Your goal ▸ Once you know how many lines below hold "Zoom", reply with that number and add nothing.

─── Records for the task ───

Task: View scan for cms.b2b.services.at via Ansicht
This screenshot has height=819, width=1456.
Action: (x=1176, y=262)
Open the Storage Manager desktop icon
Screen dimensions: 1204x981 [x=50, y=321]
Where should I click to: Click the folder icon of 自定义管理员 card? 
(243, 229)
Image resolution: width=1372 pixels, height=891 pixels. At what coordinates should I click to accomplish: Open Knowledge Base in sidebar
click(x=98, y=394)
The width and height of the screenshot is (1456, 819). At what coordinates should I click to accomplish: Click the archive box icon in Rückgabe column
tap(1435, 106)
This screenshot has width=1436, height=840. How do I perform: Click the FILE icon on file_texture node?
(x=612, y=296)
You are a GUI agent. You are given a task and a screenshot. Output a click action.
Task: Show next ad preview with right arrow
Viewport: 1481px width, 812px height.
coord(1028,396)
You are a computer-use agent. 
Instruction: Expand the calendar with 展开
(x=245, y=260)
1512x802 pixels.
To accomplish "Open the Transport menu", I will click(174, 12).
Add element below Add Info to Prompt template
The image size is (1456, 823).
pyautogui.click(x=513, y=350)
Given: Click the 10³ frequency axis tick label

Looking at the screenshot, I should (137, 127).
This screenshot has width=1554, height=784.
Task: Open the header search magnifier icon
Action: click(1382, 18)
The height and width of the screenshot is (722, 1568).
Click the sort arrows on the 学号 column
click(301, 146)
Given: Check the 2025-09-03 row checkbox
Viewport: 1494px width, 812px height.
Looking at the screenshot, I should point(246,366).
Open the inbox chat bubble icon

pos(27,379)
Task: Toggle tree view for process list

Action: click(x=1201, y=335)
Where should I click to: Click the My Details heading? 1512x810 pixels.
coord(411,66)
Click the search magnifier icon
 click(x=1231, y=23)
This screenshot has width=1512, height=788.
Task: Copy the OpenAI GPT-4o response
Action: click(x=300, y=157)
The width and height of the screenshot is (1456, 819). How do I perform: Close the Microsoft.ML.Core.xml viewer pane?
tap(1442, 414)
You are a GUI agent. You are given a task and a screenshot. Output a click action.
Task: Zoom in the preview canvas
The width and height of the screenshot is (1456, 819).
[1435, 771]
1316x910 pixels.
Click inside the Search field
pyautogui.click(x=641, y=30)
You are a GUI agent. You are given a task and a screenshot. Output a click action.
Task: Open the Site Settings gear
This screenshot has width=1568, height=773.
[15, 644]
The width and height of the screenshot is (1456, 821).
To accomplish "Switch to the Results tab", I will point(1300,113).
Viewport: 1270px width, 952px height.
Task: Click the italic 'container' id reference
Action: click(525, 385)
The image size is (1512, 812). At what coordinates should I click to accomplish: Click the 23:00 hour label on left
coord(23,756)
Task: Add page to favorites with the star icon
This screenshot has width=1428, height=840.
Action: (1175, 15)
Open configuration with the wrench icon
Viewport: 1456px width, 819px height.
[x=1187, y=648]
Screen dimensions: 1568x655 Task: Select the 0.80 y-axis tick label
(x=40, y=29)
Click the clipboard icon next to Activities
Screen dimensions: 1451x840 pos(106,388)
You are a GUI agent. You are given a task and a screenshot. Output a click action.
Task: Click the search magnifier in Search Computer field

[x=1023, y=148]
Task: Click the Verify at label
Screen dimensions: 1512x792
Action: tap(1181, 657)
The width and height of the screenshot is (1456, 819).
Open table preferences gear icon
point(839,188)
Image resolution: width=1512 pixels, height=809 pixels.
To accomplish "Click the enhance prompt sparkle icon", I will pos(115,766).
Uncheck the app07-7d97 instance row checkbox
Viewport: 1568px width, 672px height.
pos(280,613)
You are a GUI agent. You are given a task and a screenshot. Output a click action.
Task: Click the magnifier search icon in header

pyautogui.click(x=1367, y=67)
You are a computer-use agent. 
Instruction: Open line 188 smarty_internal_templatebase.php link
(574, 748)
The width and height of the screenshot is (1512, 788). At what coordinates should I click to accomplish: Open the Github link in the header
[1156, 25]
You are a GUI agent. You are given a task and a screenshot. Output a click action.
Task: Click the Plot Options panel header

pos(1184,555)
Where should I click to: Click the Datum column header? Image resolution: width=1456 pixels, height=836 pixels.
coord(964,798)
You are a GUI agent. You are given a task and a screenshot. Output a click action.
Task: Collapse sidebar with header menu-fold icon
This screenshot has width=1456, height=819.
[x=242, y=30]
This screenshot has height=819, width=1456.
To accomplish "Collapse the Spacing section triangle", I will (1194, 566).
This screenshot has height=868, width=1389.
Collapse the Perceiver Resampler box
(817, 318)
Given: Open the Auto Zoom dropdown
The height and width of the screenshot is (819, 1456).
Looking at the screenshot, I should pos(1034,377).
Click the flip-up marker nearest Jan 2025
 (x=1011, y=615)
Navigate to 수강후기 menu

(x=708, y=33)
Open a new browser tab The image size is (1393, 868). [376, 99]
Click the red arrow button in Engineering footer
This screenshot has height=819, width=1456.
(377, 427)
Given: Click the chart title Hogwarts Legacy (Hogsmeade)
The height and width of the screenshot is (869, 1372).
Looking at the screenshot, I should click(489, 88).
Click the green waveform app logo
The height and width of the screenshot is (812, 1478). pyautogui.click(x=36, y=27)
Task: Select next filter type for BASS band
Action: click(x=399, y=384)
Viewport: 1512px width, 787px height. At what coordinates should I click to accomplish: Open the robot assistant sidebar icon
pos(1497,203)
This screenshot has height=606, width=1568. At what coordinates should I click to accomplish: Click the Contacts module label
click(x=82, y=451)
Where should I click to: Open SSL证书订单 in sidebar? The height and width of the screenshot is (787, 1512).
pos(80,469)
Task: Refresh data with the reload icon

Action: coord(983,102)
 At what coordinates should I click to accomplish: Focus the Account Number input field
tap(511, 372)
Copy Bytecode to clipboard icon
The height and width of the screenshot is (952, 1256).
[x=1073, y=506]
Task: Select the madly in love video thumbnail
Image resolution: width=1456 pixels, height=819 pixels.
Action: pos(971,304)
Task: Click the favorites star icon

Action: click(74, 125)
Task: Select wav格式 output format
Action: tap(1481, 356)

───

Task result ▸ 2